• [Énoncé]
Reproduis tel quel un morceau de la notice sur Pierre et Jean Picot : pars des mots « thèse en latin » et arrête-toi après « mort en 1833. ».
___ Extrait du texte ___
PICARDS. Voyez Bohème.

PICOT (Pierre), descendant d'une famille française de Noyon en Picardie, émigrée pour cause de religion à l'époque de Calvin et alliée à celle de l'illustre réformateur, est né à Genève le 29 janvier 1746. Après avoir heureusement terminé ses études de théologie et reçu la consécration au saint ministère, il voyagea en France, en Hollande et en Angleterre, puis revint dans sa patrie où ses talents oratoires lui valurent de grands succès. Il remplit après cela, pendant dix ans, les fonctions de pasteur dans la paroisse rurale de Satigny et se fixa ensuite définitivement à Genève, où il fut nommé d'abord pasteur et professeur honoraire d'histoire ecclésiastique, puis-professeur titulaire de dogmatique. Pierre Picot était fort apprécié dans la société genevoise pour la gaieté de son esprit et la bonté de son caractère; on estimait, non seulement sa science théologique, mais ses talents poétiques et ses connaissances dans une science étrangère à ses occupations naturelles, mais pour laquelle il avait un goût prononcé, l'astronomie. Quand Pierre Picot mourut en 1822, il vivait dans la retraite et avait, depuis quelques années, renoncé à toute fonction officielle. Parmi ses écrits, on doit particulièrement mentionner une

[ocr errors]

thèse en latin sur le déluge, présentée par lui à la fin de ses études de théologie; un « sermon d'actions de grâces pour la restauration de la république genevoise (1815), » et un volume de sermons publié après sa mort en 1833.

PICOT (Jean), fils du précédent, né à Genève le 6 avril 1777, fit avec succès ses études dans sa ville natale. Il se rendit ensuite à Paris pour étudier les sciences naturelles vers lesquelles le portaient soit ses goûts et ses dispositions, soit l'amitié qui le liait à son contemporain Aug. Pyr. de Candolle et au professeur Dolomieu qui reçut lui-même les deux jeunes gens dans sa maison. Forcé, bien à contrecœur, de renoncer à l'étude de l'histoire naturelle, il revint à Genève, où il suivit les cours de l'auditoire de droit et fut reçu avocat en 1798. Dès lors, il servit son pays, soit comme adjoint du maire, soit comme conseiller de préfecture, et fut, en cette qualité, député auprès de Napoléon, avec lequel il eut quelques moments d'entretien; après la restauration, il fut nommé membre du conseil représentatif. Ces charges publiques lui laissèrent le temps de remplir une chaire de professeur d'histoire et de travailler à la publication de divers ouvrages historiques. Il fit d'abord paraître une Histoire des Gaulois (1804), plus tard, en 1808, des Tablettes chronologiques, et enfin, en 1811, une Histoire de Genève (3 vol.), où l'on retrouve les qualités qui distinguent ses autres ouvrages, c'est-à-dire, avant tout, la simplicité, l'intérêt et une parfaite clarté. Cet ouvrage, qui est inspiré par un esprit patriotique sans cesser pour cela d'être strictement impartial, expose les annales de la république genevoise jusqu'à sa réunion avec la France, c'est-à-dire surtout pendant la période où Genève occupa une position exceptionnelle dans le monde religieux, comme cité exclusivement protestante, de telle manière que l'auteur, sans se préoccuper spécialement des questions religieuses, y touche à chaque instant. Depuis lors, Jean Picot publia encore quelques ouvrages de statistique; mais, de bonne heure, il renonça aux fonctions officielles et à la publicité pour suivre ses goûts qui le portaient vers une vie tranquille et retirée. Sa parfaite bienveillance et la bonté de son caractère lui attiraient de la part de tous ceux qui l'entouraient une estime et une affection qui embellirent singulièrement les dernières années de sa vie. Jean Picot est mort en 1864, âgé de près de quatre-vingt-huit ans. A. NAVILLE.
___ Extraits d'enregistrements ___
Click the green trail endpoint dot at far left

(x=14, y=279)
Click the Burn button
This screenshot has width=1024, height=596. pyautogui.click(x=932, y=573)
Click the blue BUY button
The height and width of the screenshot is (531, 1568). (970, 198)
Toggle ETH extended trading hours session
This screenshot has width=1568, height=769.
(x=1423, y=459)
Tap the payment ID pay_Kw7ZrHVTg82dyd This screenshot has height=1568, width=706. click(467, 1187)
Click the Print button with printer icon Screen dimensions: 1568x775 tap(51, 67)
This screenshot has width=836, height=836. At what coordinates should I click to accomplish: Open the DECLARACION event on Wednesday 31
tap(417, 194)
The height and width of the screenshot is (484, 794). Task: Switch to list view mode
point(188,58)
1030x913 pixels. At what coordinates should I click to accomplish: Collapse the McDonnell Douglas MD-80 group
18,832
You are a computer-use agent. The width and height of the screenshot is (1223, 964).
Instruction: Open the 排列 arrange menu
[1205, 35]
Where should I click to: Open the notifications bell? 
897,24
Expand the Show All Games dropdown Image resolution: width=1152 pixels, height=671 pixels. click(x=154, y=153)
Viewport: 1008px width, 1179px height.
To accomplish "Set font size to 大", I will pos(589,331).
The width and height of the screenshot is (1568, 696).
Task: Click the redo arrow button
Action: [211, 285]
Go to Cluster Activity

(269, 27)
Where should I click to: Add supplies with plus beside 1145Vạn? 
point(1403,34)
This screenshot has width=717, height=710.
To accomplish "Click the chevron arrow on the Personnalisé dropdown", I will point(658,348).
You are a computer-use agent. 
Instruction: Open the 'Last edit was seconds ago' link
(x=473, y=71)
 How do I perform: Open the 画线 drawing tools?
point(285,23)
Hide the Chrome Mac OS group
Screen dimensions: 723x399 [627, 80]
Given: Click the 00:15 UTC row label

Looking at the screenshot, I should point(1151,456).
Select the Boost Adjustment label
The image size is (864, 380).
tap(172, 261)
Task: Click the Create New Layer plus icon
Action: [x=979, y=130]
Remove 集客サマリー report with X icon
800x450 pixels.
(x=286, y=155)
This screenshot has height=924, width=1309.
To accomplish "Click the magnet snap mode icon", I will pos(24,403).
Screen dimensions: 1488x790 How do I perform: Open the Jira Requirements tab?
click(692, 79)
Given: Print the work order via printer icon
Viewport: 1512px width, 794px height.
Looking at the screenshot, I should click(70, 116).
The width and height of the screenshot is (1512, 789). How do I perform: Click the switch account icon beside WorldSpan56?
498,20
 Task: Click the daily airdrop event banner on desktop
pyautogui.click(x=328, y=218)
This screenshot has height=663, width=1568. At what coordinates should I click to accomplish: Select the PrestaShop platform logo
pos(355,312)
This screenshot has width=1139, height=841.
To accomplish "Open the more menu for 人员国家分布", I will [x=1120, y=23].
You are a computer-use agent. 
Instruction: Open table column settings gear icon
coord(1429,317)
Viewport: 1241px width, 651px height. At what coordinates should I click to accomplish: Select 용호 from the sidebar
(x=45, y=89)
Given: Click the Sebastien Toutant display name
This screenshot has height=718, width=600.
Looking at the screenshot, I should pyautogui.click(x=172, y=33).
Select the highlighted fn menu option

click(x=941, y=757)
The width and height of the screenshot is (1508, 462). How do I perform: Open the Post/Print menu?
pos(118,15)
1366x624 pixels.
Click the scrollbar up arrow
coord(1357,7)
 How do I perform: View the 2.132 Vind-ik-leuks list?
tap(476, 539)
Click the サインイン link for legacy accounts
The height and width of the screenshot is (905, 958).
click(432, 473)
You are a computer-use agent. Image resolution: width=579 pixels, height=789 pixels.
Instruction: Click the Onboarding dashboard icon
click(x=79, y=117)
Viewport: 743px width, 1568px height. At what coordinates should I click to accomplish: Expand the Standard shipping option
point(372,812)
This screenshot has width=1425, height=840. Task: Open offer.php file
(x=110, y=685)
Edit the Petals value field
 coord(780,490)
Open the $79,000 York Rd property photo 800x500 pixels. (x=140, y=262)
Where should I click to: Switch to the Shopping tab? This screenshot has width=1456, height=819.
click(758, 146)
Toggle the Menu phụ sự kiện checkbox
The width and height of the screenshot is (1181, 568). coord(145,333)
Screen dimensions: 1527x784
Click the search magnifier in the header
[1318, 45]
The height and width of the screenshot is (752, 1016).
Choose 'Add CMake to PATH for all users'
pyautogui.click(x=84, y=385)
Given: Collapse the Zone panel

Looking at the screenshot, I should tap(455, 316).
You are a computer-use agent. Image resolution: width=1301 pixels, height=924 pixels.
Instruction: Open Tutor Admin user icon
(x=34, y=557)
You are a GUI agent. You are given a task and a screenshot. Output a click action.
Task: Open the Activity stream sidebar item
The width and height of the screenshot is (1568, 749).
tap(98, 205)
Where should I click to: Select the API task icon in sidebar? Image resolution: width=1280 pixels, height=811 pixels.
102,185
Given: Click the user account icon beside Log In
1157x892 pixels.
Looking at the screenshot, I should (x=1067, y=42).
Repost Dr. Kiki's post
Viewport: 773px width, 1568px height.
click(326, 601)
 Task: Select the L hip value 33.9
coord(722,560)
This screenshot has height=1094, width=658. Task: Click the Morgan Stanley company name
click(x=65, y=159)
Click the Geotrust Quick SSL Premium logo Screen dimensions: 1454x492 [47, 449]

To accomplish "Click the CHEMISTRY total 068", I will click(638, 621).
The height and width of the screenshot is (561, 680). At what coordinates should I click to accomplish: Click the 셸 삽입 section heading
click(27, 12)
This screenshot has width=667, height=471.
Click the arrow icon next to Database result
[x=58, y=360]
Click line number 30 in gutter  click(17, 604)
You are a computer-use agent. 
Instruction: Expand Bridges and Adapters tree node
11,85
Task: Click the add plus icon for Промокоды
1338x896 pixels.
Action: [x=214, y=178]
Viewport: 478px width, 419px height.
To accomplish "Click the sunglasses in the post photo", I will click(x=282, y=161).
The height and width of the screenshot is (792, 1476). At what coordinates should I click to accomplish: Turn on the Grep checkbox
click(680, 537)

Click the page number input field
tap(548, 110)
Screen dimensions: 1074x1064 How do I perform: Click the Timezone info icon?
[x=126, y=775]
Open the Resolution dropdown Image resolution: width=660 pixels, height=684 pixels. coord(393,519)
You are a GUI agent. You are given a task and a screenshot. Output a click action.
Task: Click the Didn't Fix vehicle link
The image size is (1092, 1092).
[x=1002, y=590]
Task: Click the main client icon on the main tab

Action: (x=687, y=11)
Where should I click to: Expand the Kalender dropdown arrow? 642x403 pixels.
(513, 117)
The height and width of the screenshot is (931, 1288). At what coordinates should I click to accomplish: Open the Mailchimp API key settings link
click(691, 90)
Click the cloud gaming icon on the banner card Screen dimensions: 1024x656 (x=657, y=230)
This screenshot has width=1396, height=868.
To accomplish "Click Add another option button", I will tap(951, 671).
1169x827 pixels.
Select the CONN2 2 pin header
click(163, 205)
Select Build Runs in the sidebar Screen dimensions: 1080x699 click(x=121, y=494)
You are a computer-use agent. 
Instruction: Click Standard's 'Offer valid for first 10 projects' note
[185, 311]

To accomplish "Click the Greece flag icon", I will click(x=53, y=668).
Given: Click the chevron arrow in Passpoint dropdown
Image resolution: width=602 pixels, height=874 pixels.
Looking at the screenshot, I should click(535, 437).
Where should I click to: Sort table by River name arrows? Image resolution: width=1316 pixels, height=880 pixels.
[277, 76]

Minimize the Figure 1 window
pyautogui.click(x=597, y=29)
___
• [Réponse]
thèse en latin sur le déluge, présentée par lui à la fin de ses études de théologie; un « sermon d'actions de grâces pour la restauration de la république genevoise (1815), » et un volume de sermons publié après sa mort en 1833.